Der Geist weht nicht selten außerhalb der Strukturen

20. September 2011 in Deutschland


Walter Kardinal Brandmüller zum Papstbesuch in Deutschland: Verbände und Gremien organisierter Katholiken könnten kaum als repräsentativ für die deutschen Katholiken angesehen werden


Rom (kath.net) „Lassen wir uns überraschen!“. So kommentiert der emeritierte Präsident des Päpstlichen Komitees für Geschichtswissenschaften, Walter Kardinal Brandmüller, auf die Frage, was Papst Benedikt XVI. in den Mittelpunkt seiner Reise nach Deutschland stellen werde.

Brandmüller (Foto), der zusammen mit den anderen deutschen und deutschsprachigen Kurienkardinälen zum Gefolge des Papstes gehört, äußerte sich in einem von der Turiner Zeitung „La Stampa“ eingerichteten Internetsite für „Vatikanisches“ („Vatican Insider“) zu einigen Aspekten des Umfeldes der von vielen als „schwierig“ bezeichneten Reise Benedikts XVI. in seine deutsche Heimat. Am Ende werde es darauf ankommen, „wie tief die Aussaat des Papstes in den deutschen oft harten und trockenen Boden einzudringen vermag“. Wie das Evangelium lehre, brauche es dann seine Zeit, ehe aus der Aussaat eine Ernte wird.

Kardinal Brandmüller betonte, dass sich die Begegnung des Papstes mit den Gläubigen Deutschlands nicht auf Verbände oder Gremien organisierter Katholiken beschränken lasse: „Die allein, meine ich, könnten kaum als repräsentativ für die deutschen Katholiken angesehen werden – von ihrer fehlenden ‚demokratischen’ Legitimation durch die normalen Gläubigen einmal ganz abgesehen“. Es sei zu beachten, dass der Geist nicht selten außerhalb der Strukturen wehe.

Angesprochen auf die Missbrauchsskandale und den durch den „Dialogprozess“ erhofften Neuanfang in der deutschen Kirche erklärte Brandmüller, dass die Missbrauchsskandale nicht Ursache, sondern Folgen und Symptome einer tiefen, seit Jahrzehnten den Glauben erfassenden Desorientierung seien. In ihnen komme ein weitgehender Verlust der Dimension des Übernatürlichen zum Ausdruck: „Die Wirklichkeit Gottes war und ist für viele aus dem Blickfeld geraten“. Daher sei es schwer verständlich, was diesbezüglich ein wie immer gearteter Dialog zwischen wem auch immer über uralte, längst ausdiskutierte Themen bewirken könne. Es müsse vielmehr darum gehen, mit neuer Bereitschaft zum Hören, zum Glauben und zur Umkehr dem Heiligen Vater zuzuhören, wenn er in Deutschland das Wort Gottes verkünde.
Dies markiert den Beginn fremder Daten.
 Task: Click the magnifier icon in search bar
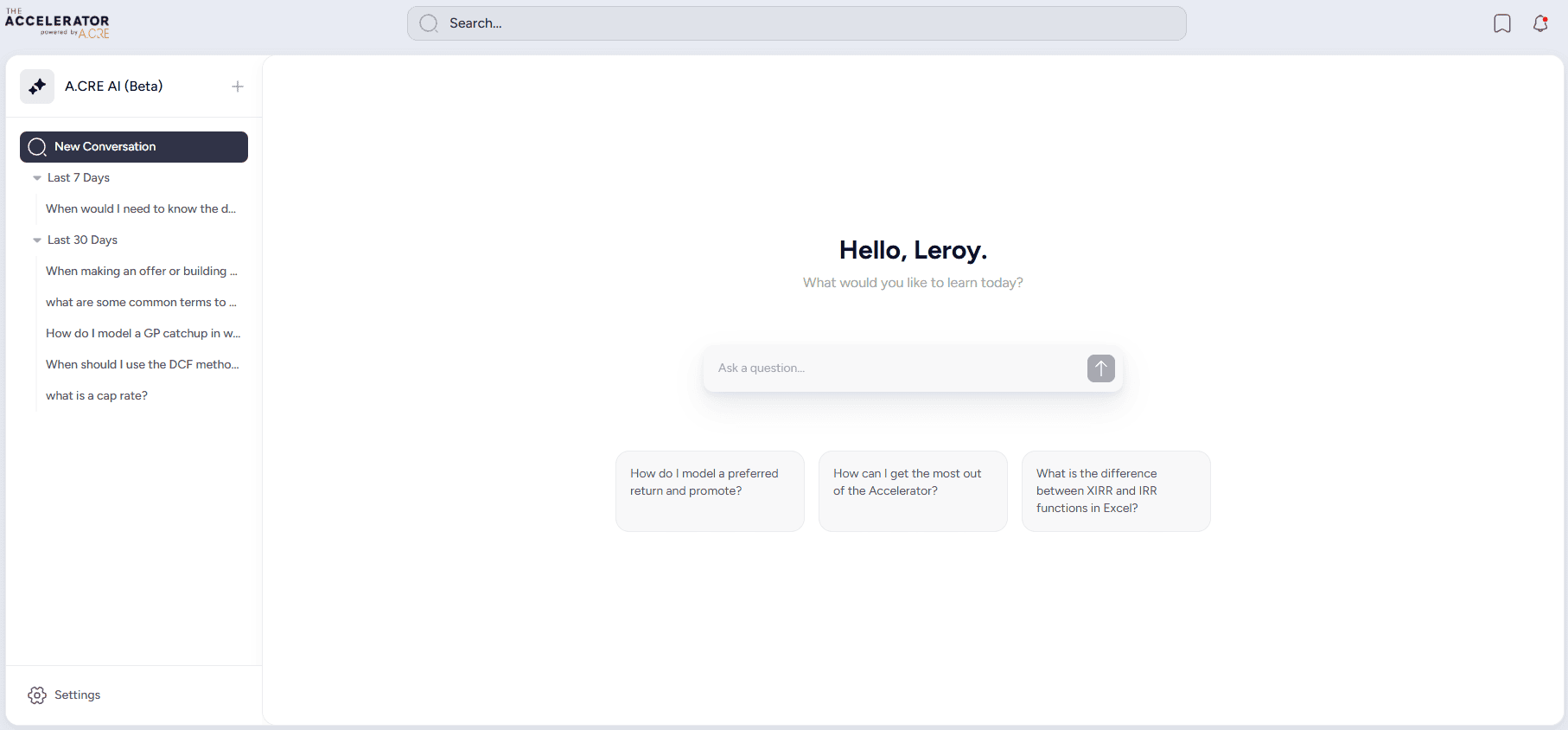(429, 23)
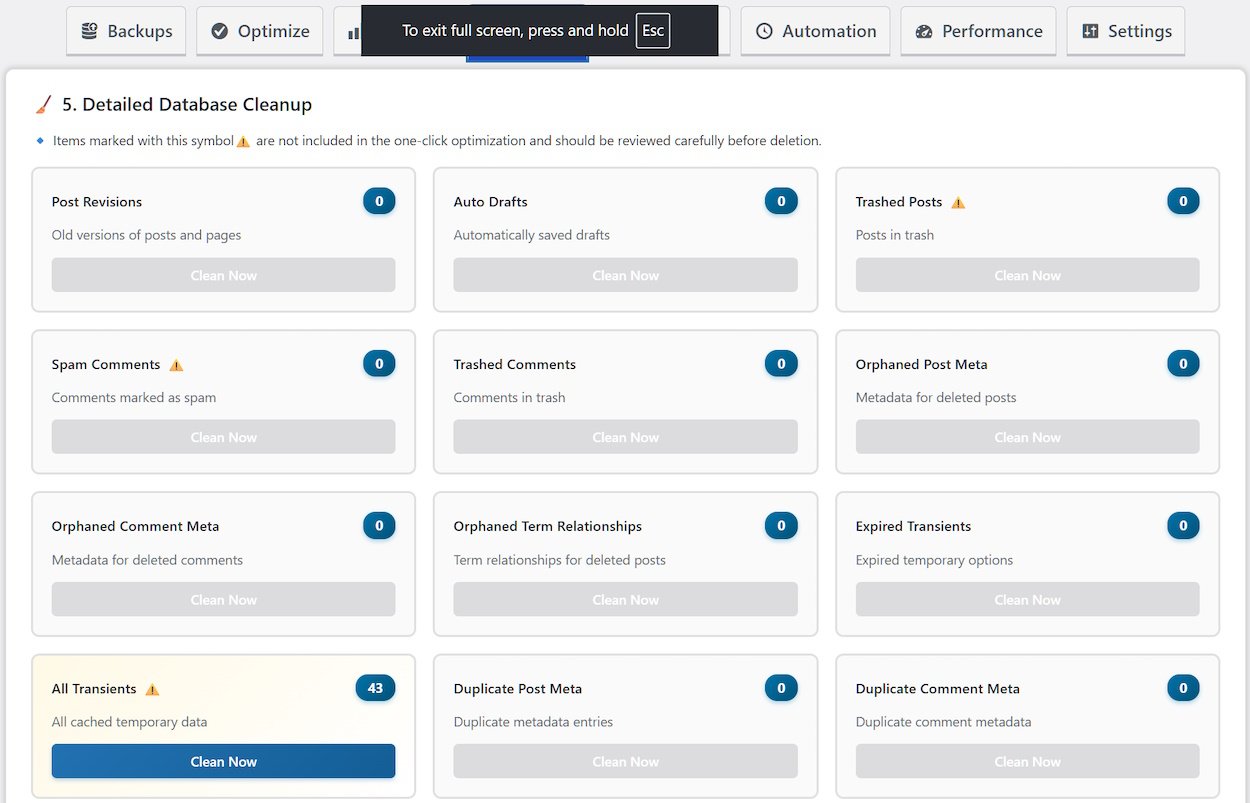Click the database icon on Backups tab
The image size is (1250, 803).
[x=90, y=31]
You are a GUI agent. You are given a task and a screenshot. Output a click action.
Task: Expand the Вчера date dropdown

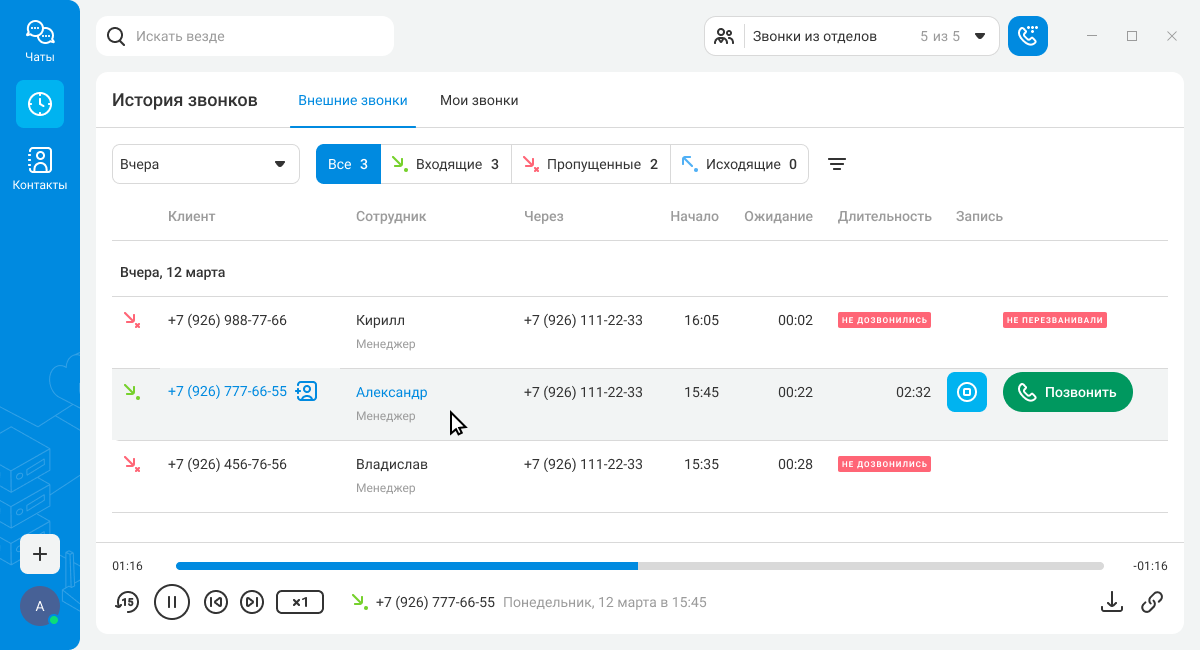[205, 164]
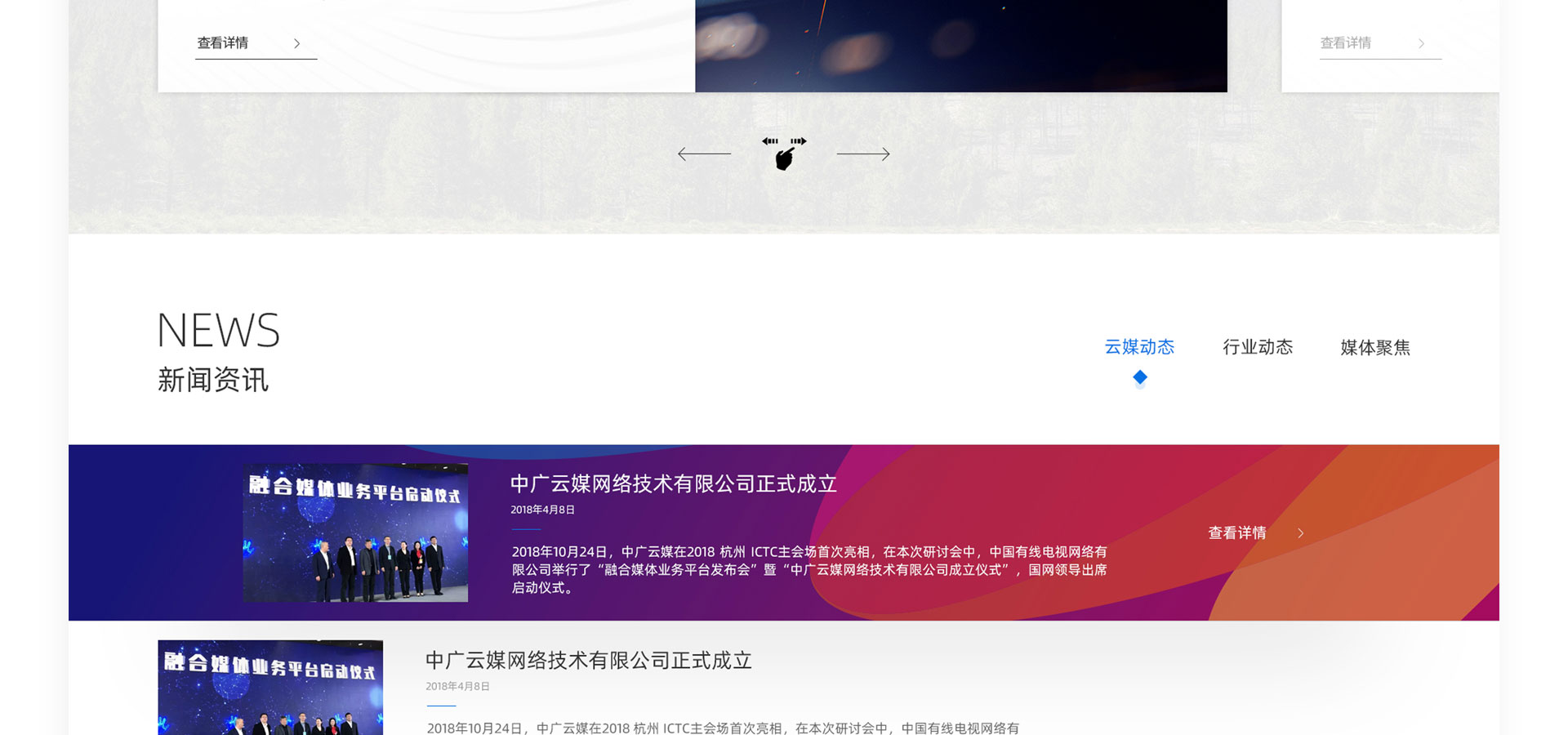
Task: Open the featured news headline in the purple banner
Action: click(674, 484)
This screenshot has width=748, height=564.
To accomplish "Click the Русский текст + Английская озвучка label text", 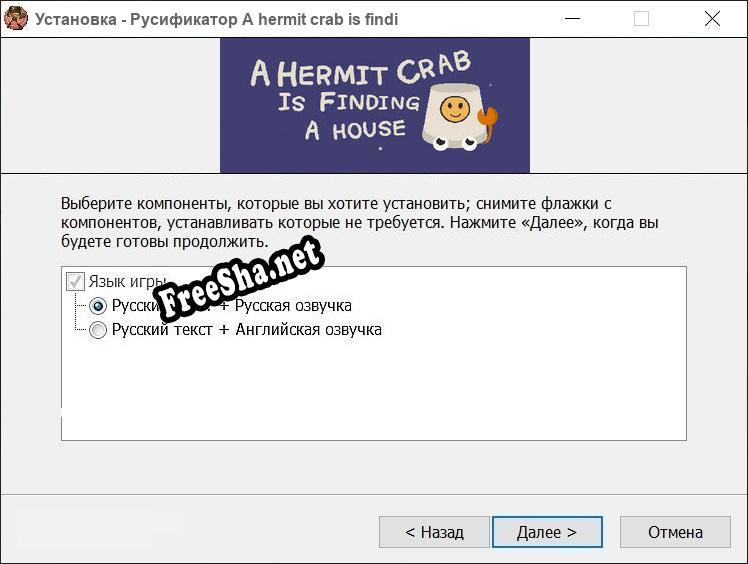I will point(246,330).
Auf die Frage, ob ihn die Wahl eines Deutschen als Nachfolger Petri erstaunt habe, meinte Kardinal Brandmüller, dass die Nationalität keine Rolle gespielt habe, wie dies vielleicht noch bei Johannes Paul II. auch aufgrund der historischen Situation der Fall gewesen sei. Im Fall Benedikts XVI. sei es so gewesen, dass der langjährige Präfekt der Kongregation für die Glaubenslehre, der extreme theologische und pastorale Herausforderungen zu meistern gehabt hätte, bei den Kardinälen höchstes Ansehen genossen habe.

Es sei durchaus positiv, so Brandmüller, wenn mehr als die Hälfte aller Deutschen stolz auf „ihren“ deutschen Papst seien. Bedeutungsvoller jedoch sei die Frage, ob diese auch die Botschaft annehmen werden, die ihnen der Papst bringen werde. Wichtig sei die Wirkung seines Wortes.

Trotz aller oft festgestellten „Kleinmütigkeit“ der deutschen Katholiken, wenn es um die Wirkung Benedikts XVI. gehe, sei es vielmehr der Fall, dass das so genannte kirchliche Establishment den Hunger vieler Menschen nach Gott, nach Wahrheit und sicherem Grund für das Leben und Sterben unterschätze: „Da dieser Hunger durch eine weithin kleinmütige, horizontalistische und damit oberflächliche Verkündigung seit langem ungestillt bleibt“, so Kardinal Brandmüller, „wird dem Wort des Papstes erhöhte Aufmerksamkeit nicht zuletzt außerhalb der Kirche entgegengebracht werden“.